I don't think this is right and this isn't working ... I need to change.

But what do I do?  Do I start talking with as many friends as possible at least once a week?  Do I send out little text messages asking "hey, how you doing?" whenever I get free time?  Do I go through all my Facebook friends and write on there walls telling them I'm still alive and thinking about them every once and while.  Do I have a send a card for every friend on their birthday and send out a Christmas letter every winter?

I think all my friends are so used to not talking to me they might think something was wrong if I all of a sudden started communicating more.

I know that at the end of the day I have to start giving more of myself to my friends.  That is the key, I just don't know how to do that.

Peace all

1 comment:

  1. I'm right now finishing von Hildebrand's book titled: The Nature of Love. In it he talks about all sorts of love, including friendship. Some of the characteristics of love include feeling the value of the other person, his worth, and the desire and need of being loved in return, also feeling wanted. Friendship is a mutual thing. You can't force a friendship, and there is, among friends a certain feeling of fitting together.

    Looking back, in my adult life I pursued those things which I felt worthwhile to do, for me volunteering to help others through some non-profit. Often I found others (and others found me) there as "fitting" in our thoughts, and we became friends, to some degree. At my work, I sometimes solicited "volunteers" to work on some non-profit project (manning the beer tent at the Fall Festival for the United Way generated lots of volunteers, as I recall). Some of these volunteers chose me as a friend, finding something in me they needed filled, and I liked them back.

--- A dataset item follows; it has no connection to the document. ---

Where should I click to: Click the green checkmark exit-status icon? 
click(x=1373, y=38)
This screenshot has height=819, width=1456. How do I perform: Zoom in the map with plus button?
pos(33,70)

    You only have one spouse, and most people would say you only have one or two REAL friends, the ones who know you most intimately, and perhaps you them. That is not unusual, but the norm. Most other friends are really a social network. Man is not an island; we need community, friends. But, my friend, don't look for them as "a thing I'm supposed to have or to do," as a box to check off that "well, I've done that." Looking back, I think I first got married with that mindset. It didn't make for a good marriage, and force-finding friends won't necessarily make for good friends.